Intelligent model-based advisory system for the management of ventilated intensive care patients. Part II: Advisory system design and evaluation.

The optimisation of ventilatory support is a crucial issue for the management of respiratory failure in critically ill patients, aiming at improving gas exchange while preventing ventilator-induced dysfunction of the respiratory system. Clinicians often rely on their knowledge/experience and regular observation of the patient's response for adjusting the level of respiratory support. Using a similar data-driven decision-making methodology, an adaptive model-based advisory system has been designed for the clinical monitoring and management of mechanically ventilated patients. The hybrid blood gas patient model SOPAVent developed in Part I of this paper and validated against clinical data for a range of patients lung abnormalities is embedded into the advisory system to predict continuously and non-invasively the patient's respiratory response to changes in the ventilator settings. The choice of appropriate ventilator settings involves finding a balance among a selection of fundamentally competing therapeutic decisions.
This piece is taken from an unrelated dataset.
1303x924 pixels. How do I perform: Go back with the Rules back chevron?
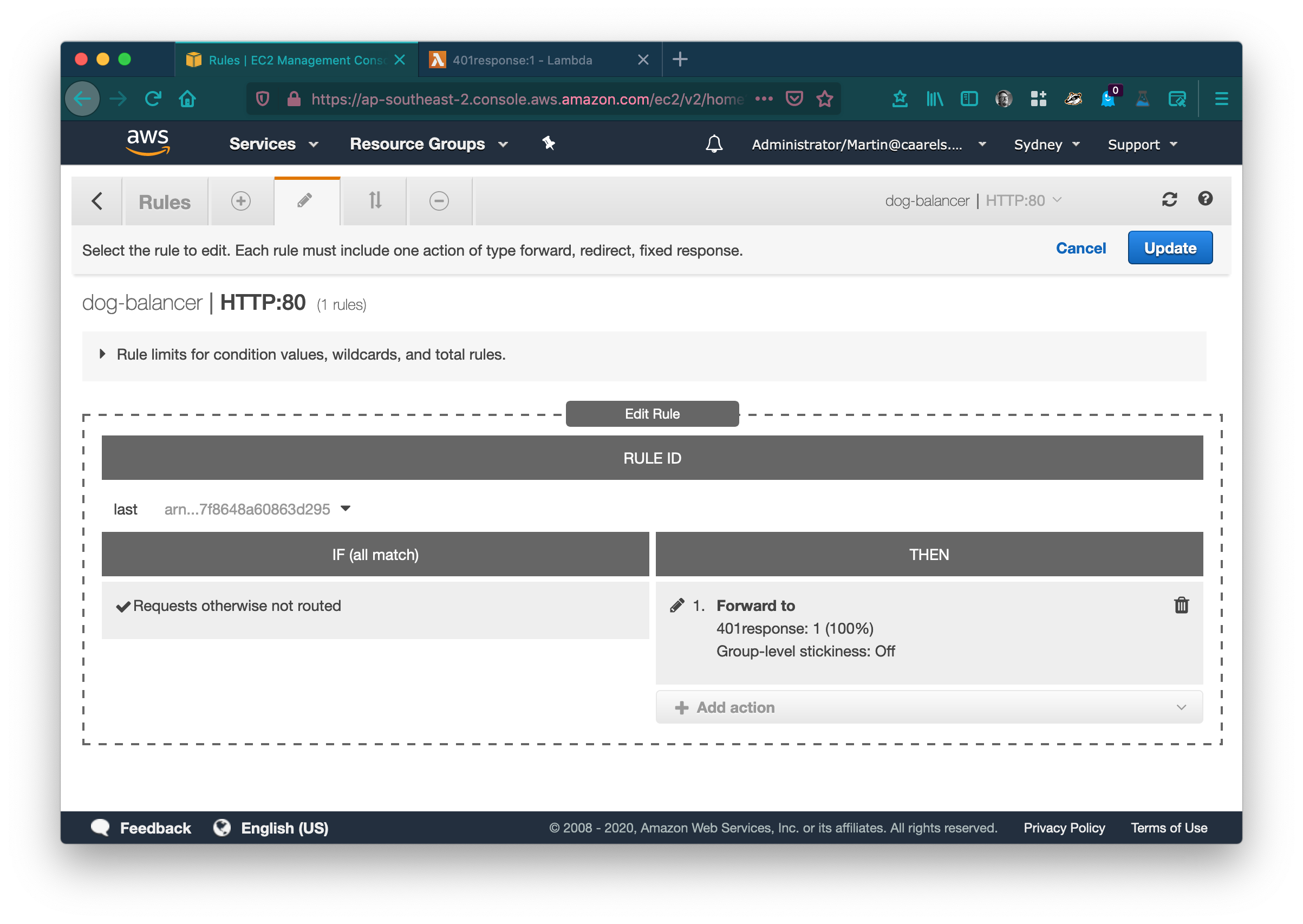[x=97, y=201]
The design approach used here is based on a goal-directed multi-objective optimisation strategy to determine the optimal ventilator settings that effectively restore gas exchange and promote improved patient's clinical conditions. As an initial step to its clinical validation, the advisory system's closed-loop stability and performance have been assessed in a series of simulations scenarios reconstructed from real ICU patients data. The results show that the designed advisory system can generate good ventilator-setting advice under patient state changes and competing ventilator management targets.
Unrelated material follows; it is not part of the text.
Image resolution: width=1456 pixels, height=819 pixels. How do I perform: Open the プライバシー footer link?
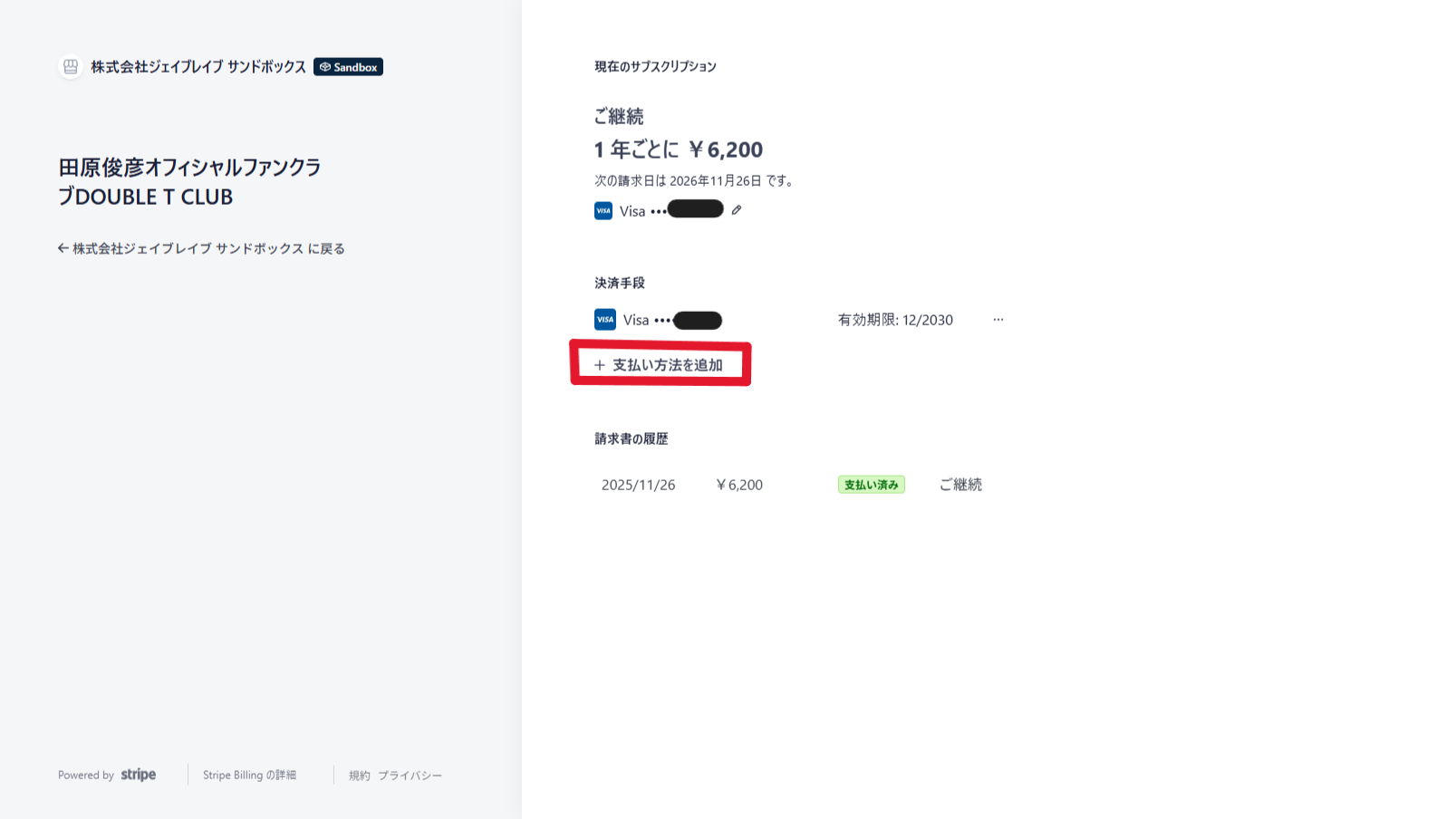point(410,776)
Intelligent model-based advisory system for the management of ventilated intensive care patients: Hybrid blood gas patient model.
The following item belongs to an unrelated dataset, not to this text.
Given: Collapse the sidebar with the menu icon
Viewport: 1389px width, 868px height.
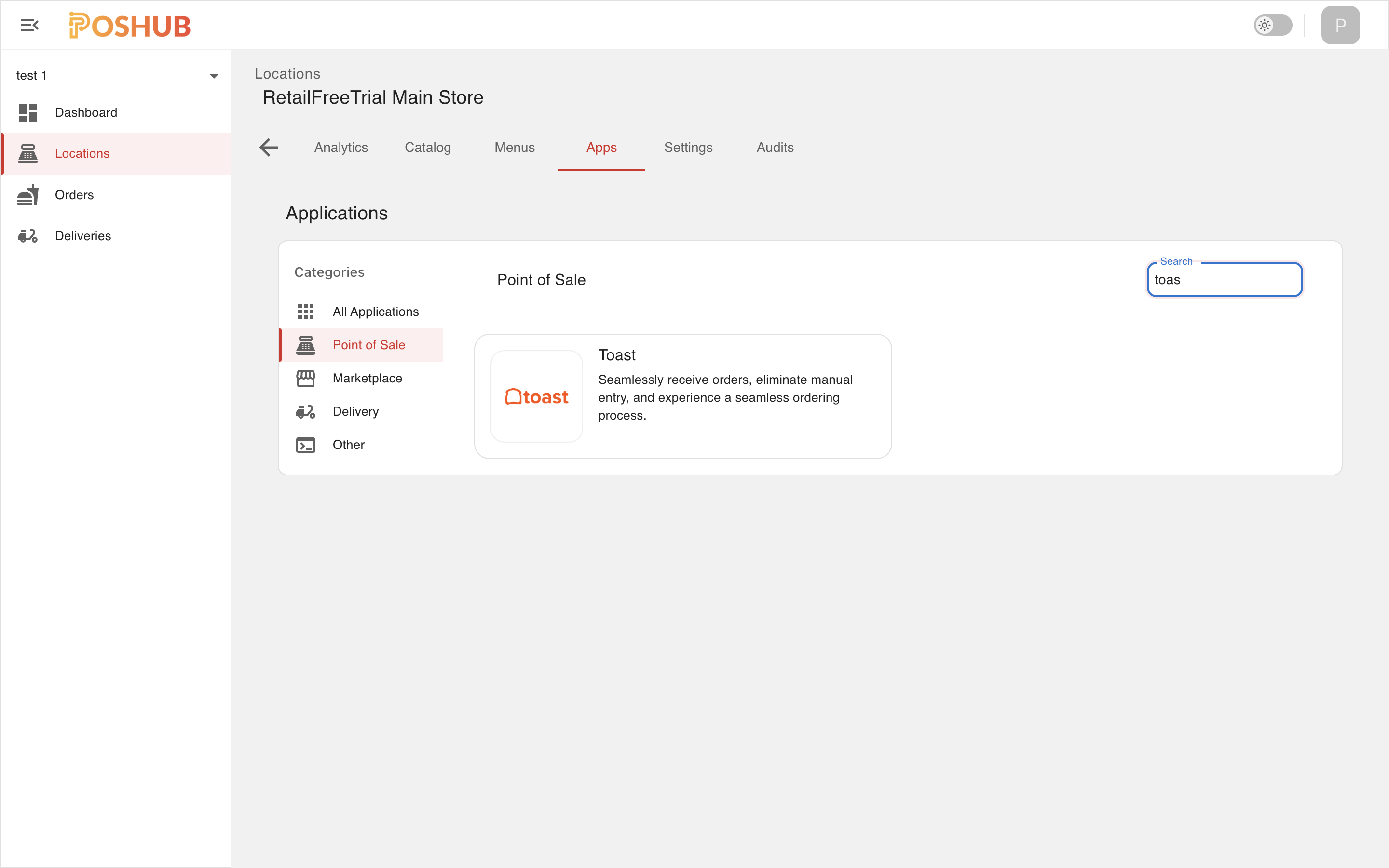Looking at the screenshot, I should tap(29, 25).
Arterial blood gas (ABG) analyses are essential for assessing the acid-base status and guiding the adjustment of mechanical ventilation in critically ill patients. Conventional ABG sampling requires repeated arterial punctures or the insertion of an arterial catheter causing pain, haemorrhage and thrombosis to the patients. Less invasive and non-invasive blood gas analysers, with a technology still in transition, have offered some promise in the recent years. SOPAVent (Simulation of Patients under Artificial Ventilation) is a five compartment blood gas model which captures the basic features of respiratory physiology and gas exchange in the human lungs. It uses ventilator settings and routinely monitored physiological parameters as inputs to produce steady-state estimates of the patient's ABG. This paper overviews the original SOPAVent model and presents an improved data-driven hybrid model that is patient-specific and gives continuous and totally non-invasive ABG predictions. The model has been comprehensively tested in simulations and validated using recorded measurements of ABG and ventilator parameters from ICU patients.